Studies conducted in the years immediately following the introduction of combination ARV therapy found that drug failure and side effects most commonly occurred in the first three to six months after a person started treatment. Guidelines for monitoring the success of treatment, with recommendations to monitor CD4 count and viral load at least every three months, have persisted since that time.

To determine the likelihood of treatment failure after at least one year of stable ARV therapy, with no treatment changes for failure or side effects, and to explore the potential for less frequent monitoring, Joanne Reekie, a statistician at the Royal Free and University Medical College in London, and her colleagues examined the medical records of 2,240 HIV-positive patients enrolled in the large EUROSIDA cohort study.

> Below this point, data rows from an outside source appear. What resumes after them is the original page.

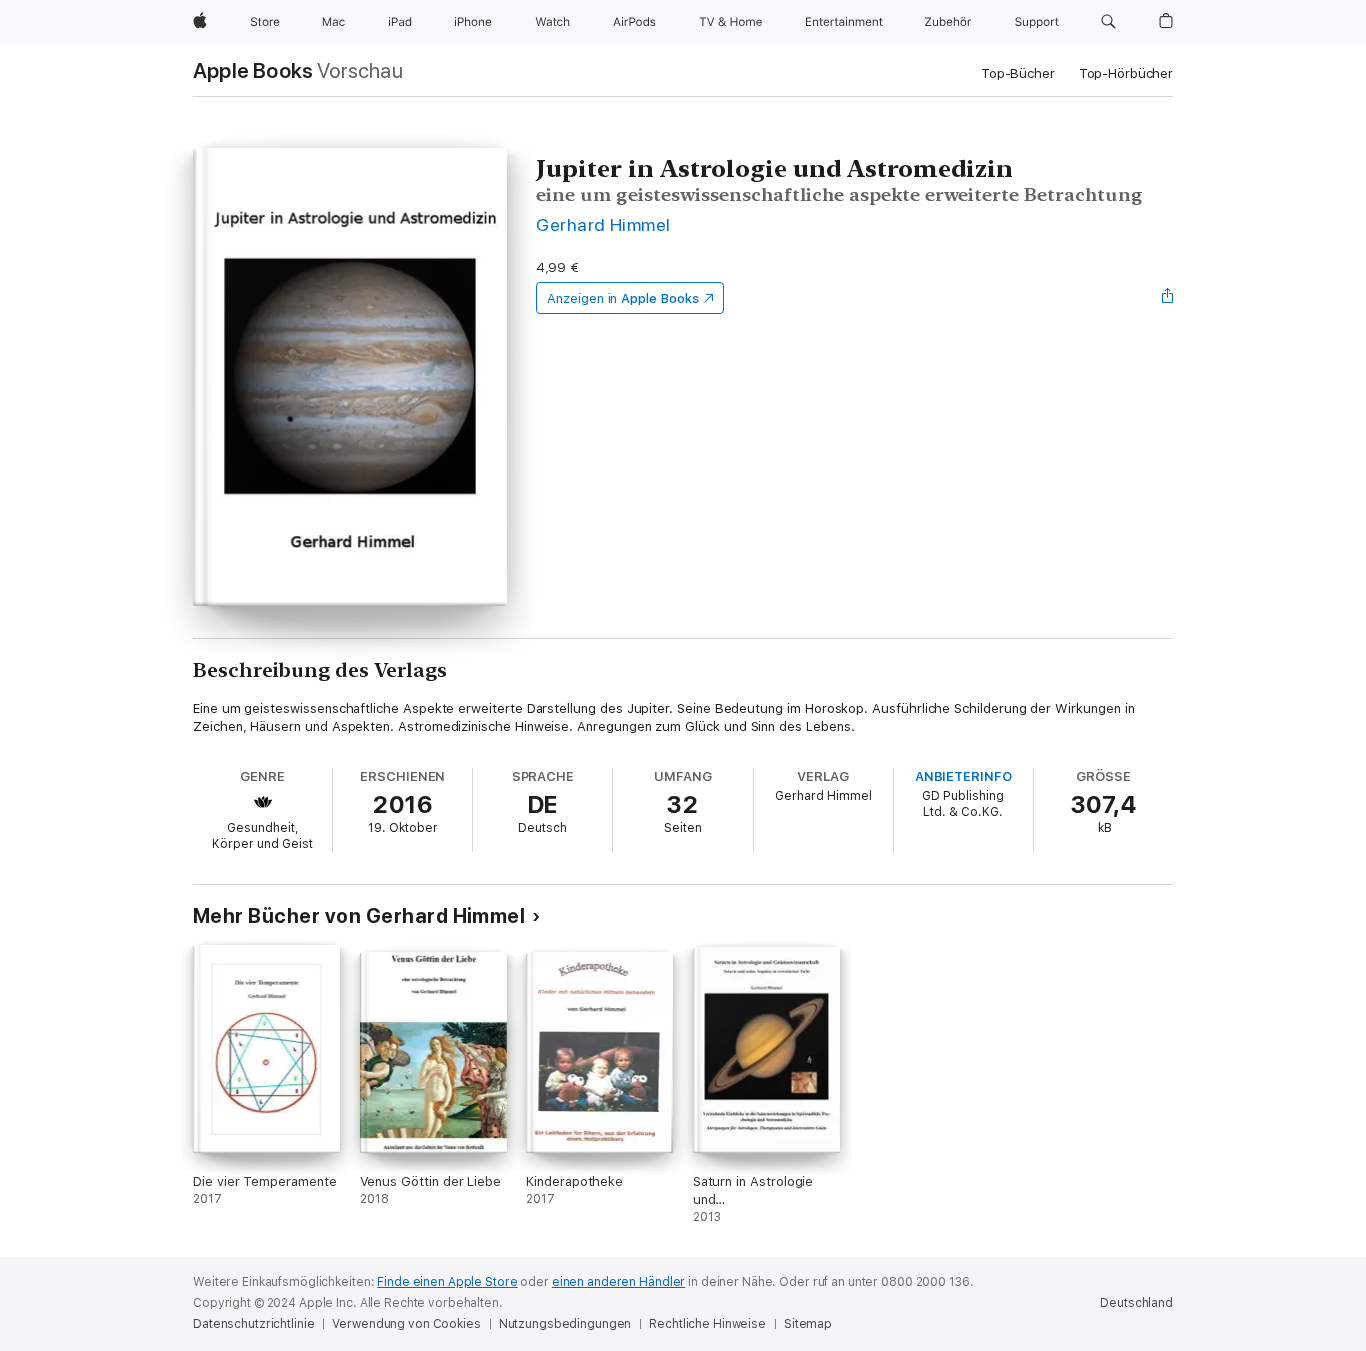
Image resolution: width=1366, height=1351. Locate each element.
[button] (1108, 22)
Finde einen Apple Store (447, 1282)
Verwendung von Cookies (406, 1324)
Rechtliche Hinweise (707, 1324)
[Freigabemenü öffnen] (1168, 298)
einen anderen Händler (618, 1282)
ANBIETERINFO (963, 776)
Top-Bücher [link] (1018, 73)
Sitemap (808, 1324)
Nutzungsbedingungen (565, 1324)
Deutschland (1136, 1303)
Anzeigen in (623, 298)
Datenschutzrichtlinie (253, 1324)
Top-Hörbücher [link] (1126, 73)
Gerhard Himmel (603, 224)
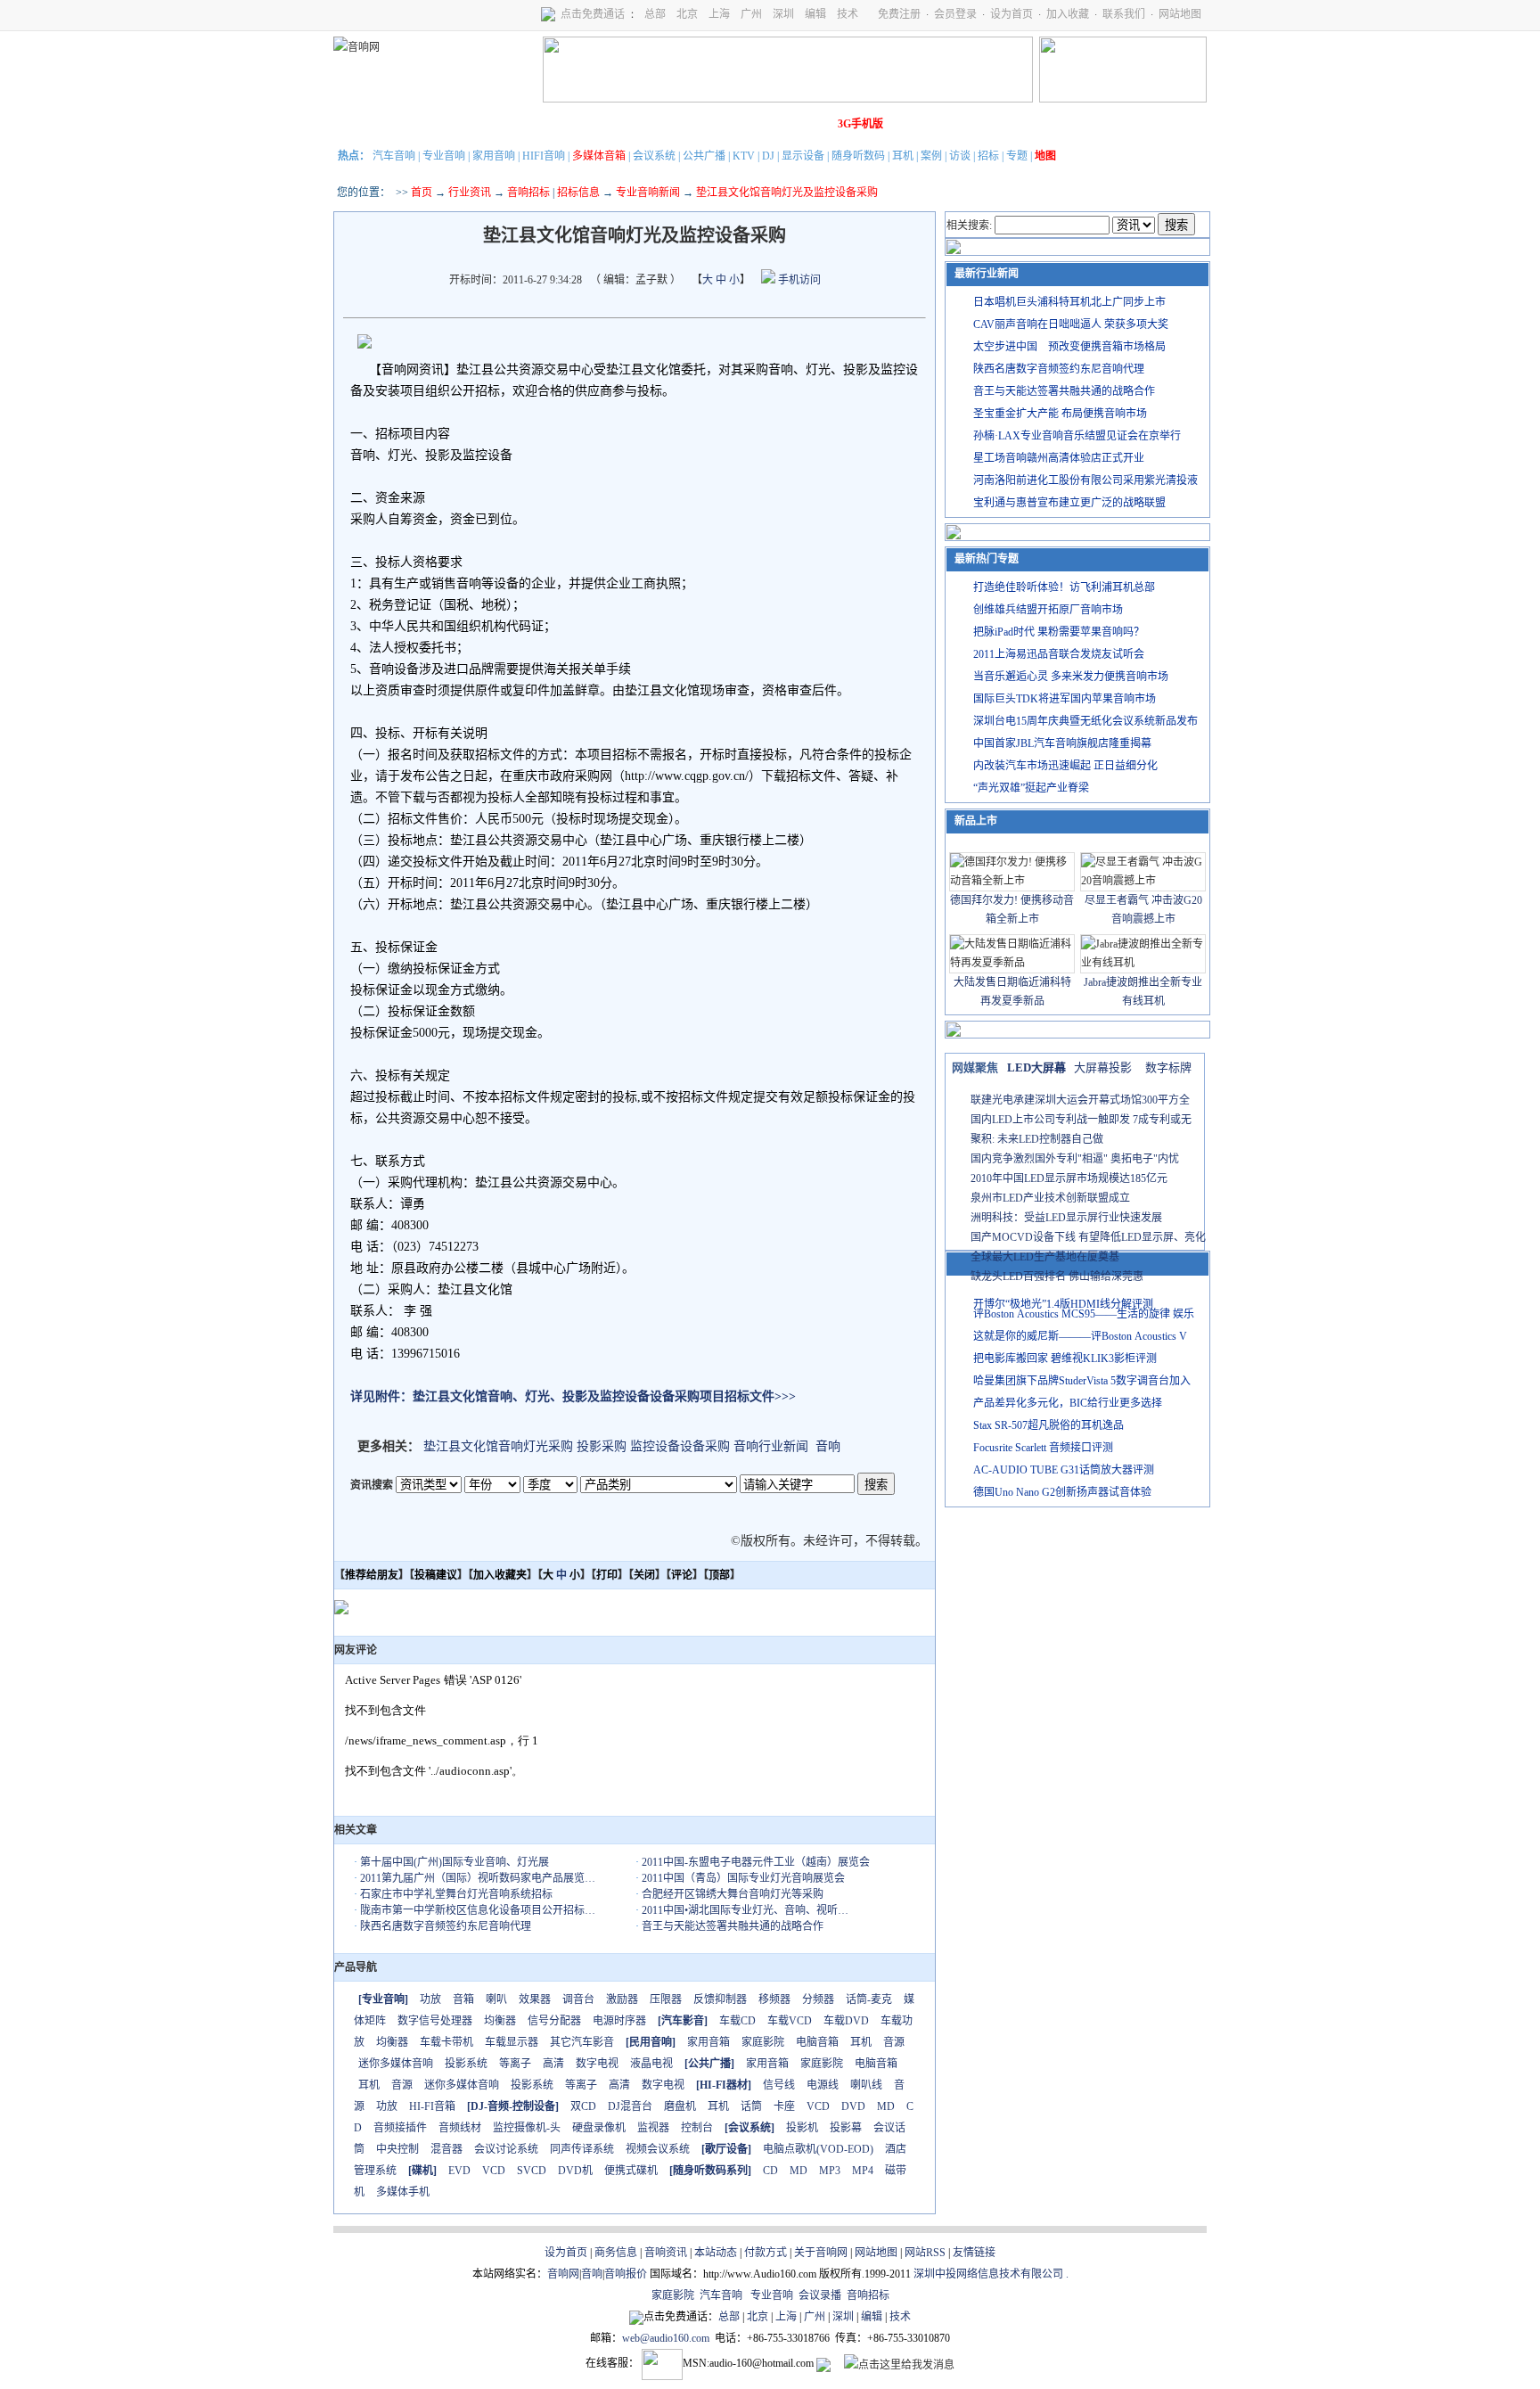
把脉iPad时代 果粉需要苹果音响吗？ (1058, 632)
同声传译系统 (582, 2149)
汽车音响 (394, 156)
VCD (818, 2106)
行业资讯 (469, 192)
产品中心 (459, 124)
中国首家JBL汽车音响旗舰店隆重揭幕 (1062, 743)
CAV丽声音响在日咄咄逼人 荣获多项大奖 (1070, 324)
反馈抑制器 (720, 1999)
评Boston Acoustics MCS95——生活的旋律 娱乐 (1083, 1314)
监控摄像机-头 (527, 2128)
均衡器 (500, 2021)
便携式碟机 (631, 2170)
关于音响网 (821, 2252)
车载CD (737, 2021)
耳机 (902, 156)
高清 (553, 2063)
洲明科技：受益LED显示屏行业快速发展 (1066, 1217)
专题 (1017, 156)
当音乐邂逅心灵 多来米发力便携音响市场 (1070, 676)
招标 (988, 156)
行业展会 (708, 124)
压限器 (666, 1999)
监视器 (653, 2128)
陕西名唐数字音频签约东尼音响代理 (445, 1926)
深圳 (783, 14)
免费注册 (899, 14)
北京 (687, 14)
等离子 (515, 2063)
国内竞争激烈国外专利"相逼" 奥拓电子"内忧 (1075, 1159)
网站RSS (925, 2252)
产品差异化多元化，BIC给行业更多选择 (1067, 1403)
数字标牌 (1168, 1067)
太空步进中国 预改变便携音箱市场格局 (1069, 347)
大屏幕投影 (1103, 1067)
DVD (853, 2106)
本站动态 (715, 2252)
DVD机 (575, 2170)
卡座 (784, 2106)
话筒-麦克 (869, 1999)
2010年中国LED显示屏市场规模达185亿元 (1069, 1178)
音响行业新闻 (770, 1446)
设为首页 (1011, 14)
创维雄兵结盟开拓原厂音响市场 (1048, 609)
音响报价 (625, 2274)
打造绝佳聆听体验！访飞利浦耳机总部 (1064, 587)
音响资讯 (665, 2252)
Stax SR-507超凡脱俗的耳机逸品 (1048, 1425)
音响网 (563, 2274)
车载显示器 (511, 2042)
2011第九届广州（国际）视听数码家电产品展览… (477, 1878)
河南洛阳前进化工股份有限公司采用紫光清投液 (1085, 480)
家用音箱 (708, 2042)
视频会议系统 (658, 2149)
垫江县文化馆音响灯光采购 (498, 1446)
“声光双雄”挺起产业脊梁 (1031, 788)
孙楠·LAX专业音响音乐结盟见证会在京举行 (1077, 436)
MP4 (862, 2170)
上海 (719, 14)
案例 (931, 156)
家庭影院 (608, 124)
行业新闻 (409, 124)
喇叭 (496, 1999)
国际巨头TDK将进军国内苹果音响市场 (1064, 699)
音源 (894, 2042)
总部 (655, 14)
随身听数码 (858, 156)
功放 (430, 1999)
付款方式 (765, 2252)
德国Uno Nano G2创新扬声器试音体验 (1062, 1492)
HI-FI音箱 (432, 2106)
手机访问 (798, 280)
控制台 (697, 2128)
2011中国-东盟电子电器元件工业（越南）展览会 (756, 1862)
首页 (421, 192)
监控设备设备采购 (680, 1446)
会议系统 (654, 156)
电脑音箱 (817, 2042)
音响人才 (758, 124)
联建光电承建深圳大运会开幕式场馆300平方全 (1080, 1100)
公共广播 (704, 156)
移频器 (774, 1999)
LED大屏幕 (1036, 1067)
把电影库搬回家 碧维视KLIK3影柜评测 (1065, 1358)
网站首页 (359, 124)
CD (770, 2170)
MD (886, 2106)
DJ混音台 (630, 2106)
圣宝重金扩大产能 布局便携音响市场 (1060, 413)
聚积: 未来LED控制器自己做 (1037, 1139)
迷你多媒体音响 (395, 2063)
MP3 (829, 2170)
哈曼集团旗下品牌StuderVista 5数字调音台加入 (1082, 1381)
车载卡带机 (446, 2042)
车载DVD (846, 2021)
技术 (847, 14)
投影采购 (602, 1446)
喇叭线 (866, 2085)
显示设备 (803, 156)
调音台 (578, 1999)
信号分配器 (554, 2021)
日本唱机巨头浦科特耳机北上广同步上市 (1069, 302)
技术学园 (658, 124)
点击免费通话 (593, 14)
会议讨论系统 (506, 2149)
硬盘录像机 (599, 2128)
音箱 (463, 1999)
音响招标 (528, 192)
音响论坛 (808, 124)
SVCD (531, 2170)
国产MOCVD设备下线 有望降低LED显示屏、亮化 (1088, 1237)
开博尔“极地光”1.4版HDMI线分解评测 (1063, 1304)
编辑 (815, 14)
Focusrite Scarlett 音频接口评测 (1043, 1447)
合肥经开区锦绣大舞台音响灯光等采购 (732, 1894)
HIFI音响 (543, 156)
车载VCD (789, 2021)
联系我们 (1123, 14)
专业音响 (443, 156)
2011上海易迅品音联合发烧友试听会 (1058, 654)
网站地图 (1180, 14)
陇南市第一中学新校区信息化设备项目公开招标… (477, 1910)
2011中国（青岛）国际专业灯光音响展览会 (743, 1878)
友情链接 (974, 2252)
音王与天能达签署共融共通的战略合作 (732, 1926)
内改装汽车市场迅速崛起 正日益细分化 (1065, 765)
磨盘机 (680, 2106)
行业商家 (508, 124)
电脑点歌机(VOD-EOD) (818, 2149)
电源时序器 (619, 2021)
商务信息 (615, 2252)
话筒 (751, 2106)
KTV (744, 156)
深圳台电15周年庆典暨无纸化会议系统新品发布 (1085, 721)
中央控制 (397, 2149)
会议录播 (820, 2295)
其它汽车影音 (582, 2042)
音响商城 (558, 124)
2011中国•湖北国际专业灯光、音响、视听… (745, 1910)
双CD (583, 2106)
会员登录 (955, 14)
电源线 (823, 2085)
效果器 (535, 1999)
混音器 (446, 2149)
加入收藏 (1067, 14)
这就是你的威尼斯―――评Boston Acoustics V (1080, 1336)
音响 (827, 1446)
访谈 (960, 156)
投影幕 (846, 2128)
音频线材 (459, 2128)
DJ (768, 156)
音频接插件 (400, 2128)
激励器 (622, 1999)
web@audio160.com (665, 2338)
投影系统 (466, 2063)
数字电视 (597, 2063)
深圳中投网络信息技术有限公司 (988, 2274)
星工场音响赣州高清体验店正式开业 (1058, 458)
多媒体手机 (403, 2192)
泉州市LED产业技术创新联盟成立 (1050, 1198)
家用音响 (493, 156)
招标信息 (578, 192)
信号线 (779, 2085)
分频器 (818, 1999)
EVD (459, 2170)
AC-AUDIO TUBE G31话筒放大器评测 (1063, 1470)
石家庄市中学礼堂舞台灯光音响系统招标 (456, 1894)
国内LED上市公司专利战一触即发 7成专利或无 (1081, 1119)
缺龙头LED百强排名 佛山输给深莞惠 (1057, 1276)
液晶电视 (651, 2063)
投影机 (802, 2128)
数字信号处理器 (434, 2021)
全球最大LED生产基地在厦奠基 (1045, 1257)
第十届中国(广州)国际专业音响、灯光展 (454, 1862)
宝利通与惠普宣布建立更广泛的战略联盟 (1069, 503)
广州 (751, 14)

After remaining on a stable regimen for one year, Reekie’s team reported, 94 percent of the patients maintained an undetectable viral load and stable CD4 count for an additional six months. The factors most commonly associated with continued treatment success were having spent at least 80 percent of the previous year with an undetectable viral load and having started treatment with a higher CD4 count.

The authors conclude that in people who start treatment with a CD4 count greater than 200 and who’ve maintained an undetectable viral load for at least 80 percent of the previous year, it may be safe to switch from quarterly to biannual routine blood draws and follow-up visits.